== Segment start ==

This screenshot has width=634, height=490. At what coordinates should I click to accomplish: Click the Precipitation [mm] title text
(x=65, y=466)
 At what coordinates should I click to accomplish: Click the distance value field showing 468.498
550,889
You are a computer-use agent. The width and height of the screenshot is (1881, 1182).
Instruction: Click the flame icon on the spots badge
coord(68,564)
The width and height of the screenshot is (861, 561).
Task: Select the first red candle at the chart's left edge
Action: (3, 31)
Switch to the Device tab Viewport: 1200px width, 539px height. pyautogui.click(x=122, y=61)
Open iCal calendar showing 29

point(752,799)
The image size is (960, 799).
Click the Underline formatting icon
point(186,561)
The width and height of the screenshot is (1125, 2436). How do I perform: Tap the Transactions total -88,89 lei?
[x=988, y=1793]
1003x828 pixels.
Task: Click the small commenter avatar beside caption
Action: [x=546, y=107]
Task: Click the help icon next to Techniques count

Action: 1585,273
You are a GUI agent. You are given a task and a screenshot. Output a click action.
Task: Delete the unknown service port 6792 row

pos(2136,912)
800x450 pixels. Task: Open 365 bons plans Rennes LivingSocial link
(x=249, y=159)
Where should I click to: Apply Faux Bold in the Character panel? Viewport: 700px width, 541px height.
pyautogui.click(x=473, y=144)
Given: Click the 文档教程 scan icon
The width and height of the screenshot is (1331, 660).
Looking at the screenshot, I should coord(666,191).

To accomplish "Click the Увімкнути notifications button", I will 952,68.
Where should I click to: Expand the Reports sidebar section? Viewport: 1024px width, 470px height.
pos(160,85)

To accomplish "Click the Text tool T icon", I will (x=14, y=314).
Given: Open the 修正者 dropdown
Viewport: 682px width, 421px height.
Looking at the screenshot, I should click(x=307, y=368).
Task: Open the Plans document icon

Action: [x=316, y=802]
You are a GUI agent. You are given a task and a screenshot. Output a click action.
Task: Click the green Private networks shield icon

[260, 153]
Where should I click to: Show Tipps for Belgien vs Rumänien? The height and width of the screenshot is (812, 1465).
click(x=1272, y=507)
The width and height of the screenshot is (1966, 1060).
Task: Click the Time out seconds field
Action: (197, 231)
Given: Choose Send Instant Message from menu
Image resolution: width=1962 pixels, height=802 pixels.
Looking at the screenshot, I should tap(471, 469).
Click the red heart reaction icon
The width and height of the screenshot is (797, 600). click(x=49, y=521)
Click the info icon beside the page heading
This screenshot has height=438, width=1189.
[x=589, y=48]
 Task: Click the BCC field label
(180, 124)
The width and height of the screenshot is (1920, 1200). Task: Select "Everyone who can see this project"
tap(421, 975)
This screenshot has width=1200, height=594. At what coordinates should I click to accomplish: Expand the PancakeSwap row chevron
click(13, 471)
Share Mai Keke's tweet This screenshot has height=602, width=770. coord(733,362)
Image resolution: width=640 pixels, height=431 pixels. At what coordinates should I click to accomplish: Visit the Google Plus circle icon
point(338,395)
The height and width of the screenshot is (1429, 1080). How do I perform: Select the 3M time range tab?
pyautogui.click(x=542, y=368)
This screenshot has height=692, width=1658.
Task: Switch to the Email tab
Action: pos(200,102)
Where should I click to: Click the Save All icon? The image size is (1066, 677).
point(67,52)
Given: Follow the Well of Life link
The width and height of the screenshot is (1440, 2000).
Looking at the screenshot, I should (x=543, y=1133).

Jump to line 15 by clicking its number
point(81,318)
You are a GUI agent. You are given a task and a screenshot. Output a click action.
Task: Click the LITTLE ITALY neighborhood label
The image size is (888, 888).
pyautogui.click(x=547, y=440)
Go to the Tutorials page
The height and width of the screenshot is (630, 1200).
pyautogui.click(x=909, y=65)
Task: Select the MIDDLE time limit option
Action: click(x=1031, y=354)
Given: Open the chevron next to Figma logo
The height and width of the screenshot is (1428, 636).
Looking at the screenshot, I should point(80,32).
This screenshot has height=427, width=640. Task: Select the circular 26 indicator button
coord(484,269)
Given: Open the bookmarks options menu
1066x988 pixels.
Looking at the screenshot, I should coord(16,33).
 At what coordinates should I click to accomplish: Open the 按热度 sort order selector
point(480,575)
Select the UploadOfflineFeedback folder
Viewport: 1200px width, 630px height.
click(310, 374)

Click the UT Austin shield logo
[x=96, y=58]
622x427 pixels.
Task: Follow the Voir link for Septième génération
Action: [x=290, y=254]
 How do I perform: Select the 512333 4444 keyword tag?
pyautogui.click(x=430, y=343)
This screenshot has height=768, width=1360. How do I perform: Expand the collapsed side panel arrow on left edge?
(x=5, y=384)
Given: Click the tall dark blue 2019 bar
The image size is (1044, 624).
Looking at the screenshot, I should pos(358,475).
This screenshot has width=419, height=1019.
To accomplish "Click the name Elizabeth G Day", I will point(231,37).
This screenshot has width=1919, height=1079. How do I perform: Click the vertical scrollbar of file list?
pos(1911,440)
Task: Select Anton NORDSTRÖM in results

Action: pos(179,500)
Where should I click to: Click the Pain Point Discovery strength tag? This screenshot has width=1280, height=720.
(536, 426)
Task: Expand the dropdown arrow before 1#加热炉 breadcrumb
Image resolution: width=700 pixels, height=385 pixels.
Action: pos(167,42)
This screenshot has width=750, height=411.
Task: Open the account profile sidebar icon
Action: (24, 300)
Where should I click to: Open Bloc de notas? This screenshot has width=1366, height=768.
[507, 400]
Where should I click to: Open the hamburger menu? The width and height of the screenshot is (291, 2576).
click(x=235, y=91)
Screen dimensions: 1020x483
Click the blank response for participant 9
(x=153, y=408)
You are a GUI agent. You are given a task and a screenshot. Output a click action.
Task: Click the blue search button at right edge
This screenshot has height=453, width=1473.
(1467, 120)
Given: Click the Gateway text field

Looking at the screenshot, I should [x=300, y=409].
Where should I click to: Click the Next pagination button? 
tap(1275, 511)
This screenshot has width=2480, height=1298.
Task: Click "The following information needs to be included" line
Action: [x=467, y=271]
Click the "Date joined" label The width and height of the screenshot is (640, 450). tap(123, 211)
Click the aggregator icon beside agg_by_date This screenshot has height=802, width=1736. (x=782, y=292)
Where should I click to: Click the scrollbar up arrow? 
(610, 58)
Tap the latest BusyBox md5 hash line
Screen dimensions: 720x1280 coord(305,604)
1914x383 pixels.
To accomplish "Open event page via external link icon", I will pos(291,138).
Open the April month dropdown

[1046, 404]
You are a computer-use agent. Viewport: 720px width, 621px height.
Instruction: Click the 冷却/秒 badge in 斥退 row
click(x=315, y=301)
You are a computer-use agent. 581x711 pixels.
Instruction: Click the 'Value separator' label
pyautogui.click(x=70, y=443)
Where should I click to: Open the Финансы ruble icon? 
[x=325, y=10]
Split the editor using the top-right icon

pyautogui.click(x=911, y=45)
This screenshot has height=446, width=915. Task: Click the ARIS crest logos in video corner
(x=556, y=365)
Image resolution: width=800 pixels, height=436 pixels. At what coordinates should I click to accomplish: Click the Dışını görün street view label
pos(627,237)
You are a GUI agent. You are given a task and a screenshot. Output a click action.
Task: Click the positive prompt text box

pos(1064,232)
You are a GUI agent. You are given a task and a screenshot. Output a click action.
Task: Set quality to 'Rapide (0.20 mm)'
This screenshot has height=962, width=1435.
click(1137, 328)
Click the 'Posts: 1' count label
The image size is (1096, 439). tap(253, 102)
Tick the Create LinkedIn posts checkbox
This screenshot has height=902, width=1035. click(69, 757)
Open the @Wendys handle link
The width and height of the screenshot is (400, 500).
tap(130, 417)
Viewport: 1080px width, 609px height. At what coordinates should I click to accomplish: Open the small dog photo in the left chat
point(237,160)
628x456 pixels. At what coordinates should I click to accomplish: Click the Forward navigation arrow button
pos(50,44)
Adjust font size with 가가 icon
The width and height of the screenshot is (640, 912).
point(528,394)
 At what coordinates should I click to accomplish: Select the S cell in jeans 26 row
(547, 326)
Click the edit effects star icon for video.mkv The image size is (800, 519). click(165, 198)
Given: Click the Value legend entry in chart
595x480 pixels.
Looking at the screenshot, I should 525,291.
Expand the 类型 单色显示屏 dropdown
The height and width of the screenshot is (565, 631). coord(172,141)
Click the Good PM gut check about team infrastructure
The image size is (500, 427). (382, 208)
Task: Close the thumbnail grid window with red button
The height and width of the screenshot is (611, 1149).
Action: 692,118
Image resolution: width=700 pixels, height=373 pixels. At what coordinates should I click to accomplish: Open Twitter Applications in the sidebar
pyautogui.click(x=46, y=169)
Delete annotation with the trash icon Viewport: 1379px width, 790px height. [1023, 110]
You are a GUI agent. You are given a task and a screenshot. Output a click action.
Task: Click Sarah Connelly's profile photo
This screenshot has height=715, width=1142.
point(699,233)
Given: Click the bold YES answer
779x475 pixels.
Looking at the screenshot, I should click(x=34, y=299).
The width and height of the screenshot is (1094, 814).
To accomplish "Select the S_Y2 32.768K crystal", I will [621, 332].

== Segment end ==

◆ REQUIRED WORK ◆
Everything from the line with "Where should I click to: Click the Next" through the line with "450). tap(123, 211)" should be written out exactly as it appears above, end lines included, and nothing outside that range.

◆ RESULT OF THIS TASK ◆
Where should I click to: Click the Next pagination button? 
tap(1275, 511)
This screenshot has width=2480, height=1298.
Task: Click "The following information needs to be included" line
Action: [x=467, y=271]
Click the "Date joined" label The width and height of the screenshot is (640, 450). tap(123, 211)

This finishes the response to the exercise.